Bülent Arınç’ın ‘bu lüksü önleseydik, sizden vergi almazdık.’ sözünü hatırlatan Demirtaş, “O da biliyor ki o kadar lüks içindeler ki senin tarlanda, bağında, bahçende, atölyede yaşadıkların umurlarında bile değil. Esnafın ne çektiği umurunda değil. Sarayın penceresinden fabrikadaki işçinin dramı görünmüyor. Saray öylesine yüksek bir yerde yapılmış ki halka baktıklarında halkı karınca gibi görüyorlar. Sarayı yanlış yere yaptılar içinde yanlış kişi oturuyor. O yüzden yoksulluk çekiyorsunuz.” şeklinde konuştu.

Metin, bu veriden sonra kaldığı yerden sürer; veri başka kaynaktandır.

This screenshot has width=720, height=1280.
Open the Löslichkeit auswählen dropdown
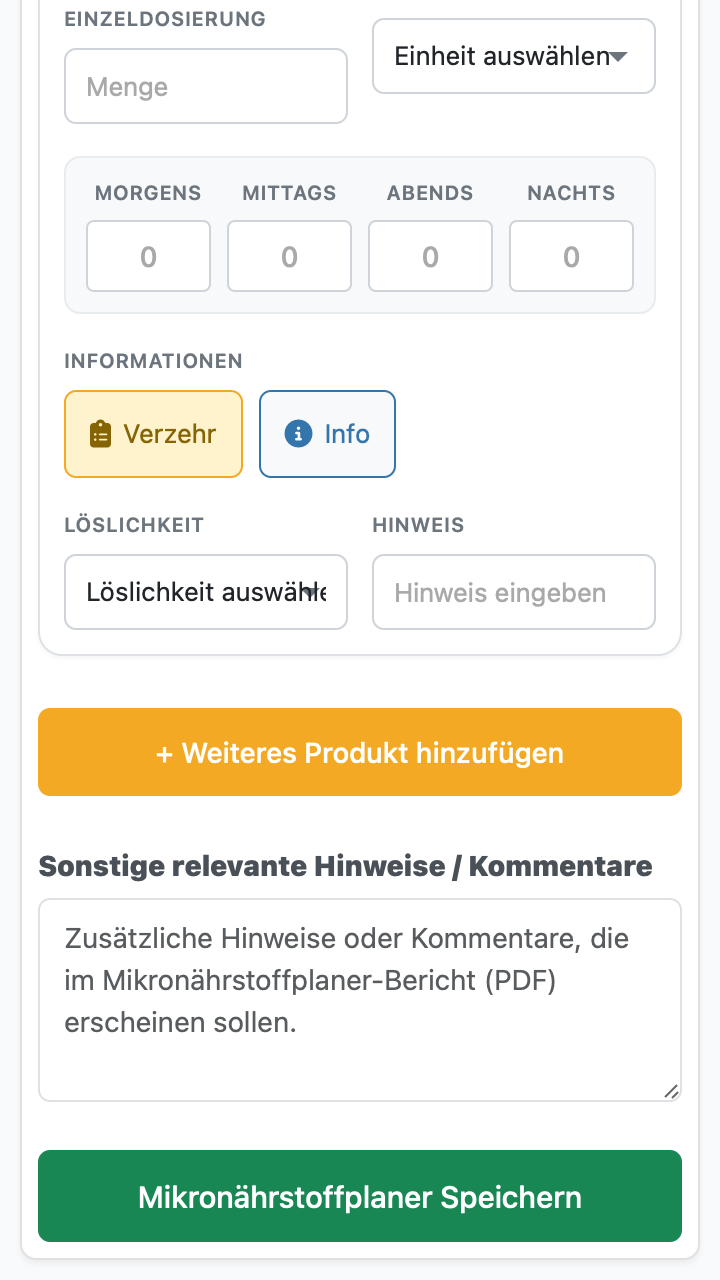(206, 592)

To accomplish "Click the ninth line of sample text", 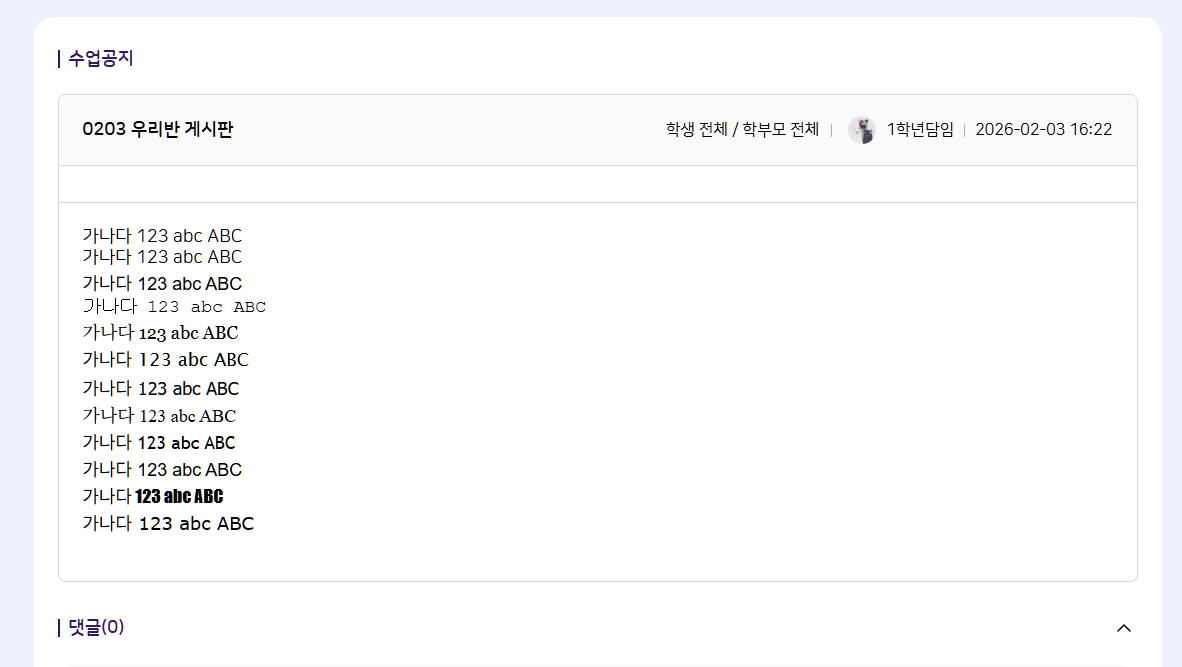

'AKP DÜŞMESİN, RANT ORTAMI KESİLMESİN DİYE HER TÜRLÜ AHLAKSIZLIĞI, ÇİRKİNLİĞİ, İFTİRAYI ATIYORLAR'

Asgari ücret ve emekli için vadettiği bin 800 lira ile alay ettiklerini aktaran Demirtaş, “Asgari ücretlinin ihalesini soracağına etrafındaki domuz gibi beslenenlerin hesabını ver öncelikle. Her biri bakın her biri… etrafında mütahitler var. Kimi medya patronu kiminin televizyonu var. Oralardan bize küfür hakaret yağdırıyorlar. 13 yıl önceki geçmişini araştırın. İnanın ki paraları sizden daha fazla değil. Şimdi odalara doldursalar yer yok. Bu nedenle AKP giderse hepsinin hesabı sorulacak. AKP’ye öylesine sarılmışlar ki AKP düşmesin, rant ortamı kesilmesin diye her türlü ahlaksızlığı, çirkinliği, iftirayı partimize ve şahsıma yöneltiyorlar.” tepki gösterdi.

'GAZETELERİNİ LEBLEBİ KÜLLAHI YAPMAYA DEĞER, OKUMAYA DEĞİL'

Hükümet yanlısı medyaya gönderme de yapan Demirtaş “Onları dinlemek, izlemek zorunda değilsiniz. Onlar çıktığında televizyona harcadığınız elektriğe yazık. Kapatın karlı çıkın. Dinlerken izlediğiniz radyonun elektriği ziyandır. Onların televizyonlarını izlemenize gerek yok, gazetelerini, kalın kalın gazeteleri sofra için yarar, onun için alın. Leblebi külahı yapmaya yarar ama okumaya değmez. O küfürleri, hakaretleri yalanları iftiraları onların gazetesinden okumaya değmez.” diyerek sert tepki gösterdi.

Gençler için 200 liranın içinde bulunduğu yaşam kartı vaadini yenileyen Demirtaş, ev hanımlarına yönelik projesini de paylaştı.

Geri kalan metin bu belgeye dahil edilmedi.